I’m defining a function A(x) which is the probability of accepting a value “x” chosen. The function A is just a scaled version of the PDF such that all values in the PDF are <= 1. This function gives you the probability of keeping a value "x" after randomly selecting it – for both rejection sampling, and russian roulette.

**Rejection Sampling**

- Draw a number x from a uniform distribution between a and b.
- Roll a random number from 0 to 1. If that number is greater than A(x), go to 1.
- calculate y=f(x)/pdf(x) to get a sample
- The result of the integral is the average y value, multiplied by (b-a)

The count of random numbers you had to generate is dynamic, to get a fixed number of samples.

The number of random x’s generated is >= the number of samples you got out.

The count on the left changes.

**Russian Roulette**

- Draw a number x from a uniform distribution between a and b.
- Roll a random number from 0 to 1. If that number is greater than A(x), y=0
- Else, y=f(x)/A(x)
- The result of the integral is the average y value, multiplied by (b-a)

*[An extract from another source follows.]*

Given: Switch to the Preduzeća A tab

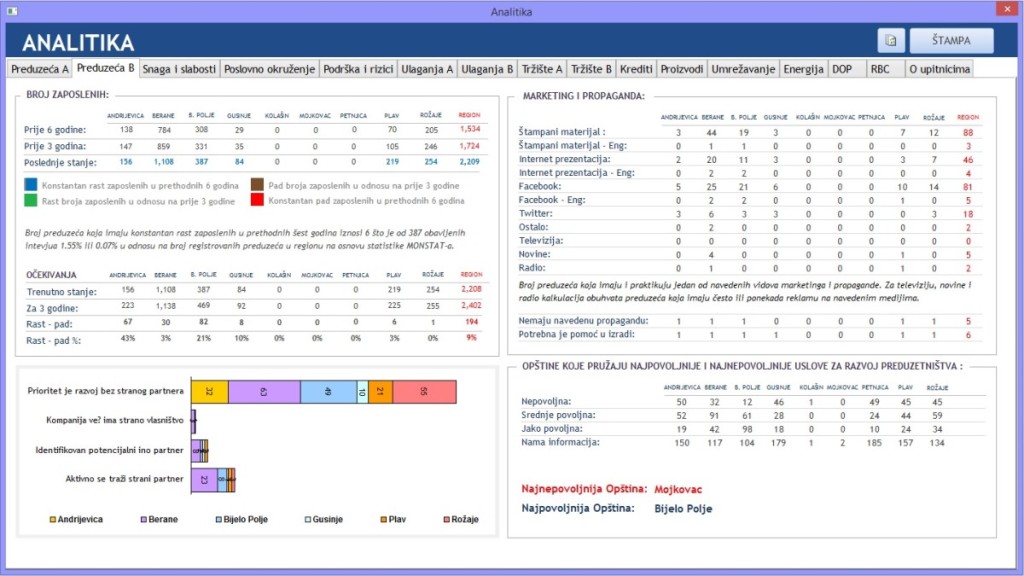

The count of random samples you had to generate is fixed, to get a dynamic number of samples.

The number of random x’s generated is still >= the number of samples you got out.

The count on the right changes.

Last thing: I could be wrong, but i believe that Rejection Sampling is a “Las Vegas” algorithm, while Russian Roulette is a “Monte Carlo” algorithm.

https://en.wikipedia.org/wiki/Las_Vegas_algorithm#Relation_to_Monte_Carlo_algorithms

Assuming i’m correct in my understanding there, Monte Carlo algorithms are preferred in real time graphics, games, and other real time situations. The ability to have knowledge or control over how long something will take to execute is in general way more important than the quality of the result you get. In modern times of temporal accumulation, this is even more true, since poor data every now and then can be soaked up by the temporal accumulation, to an extent.

And in those situations, you can do even better by using random or quasi random sequences which have better properties over both space and time, to help ensure that you get better results over smaller regions of space, and over shorter periods of time.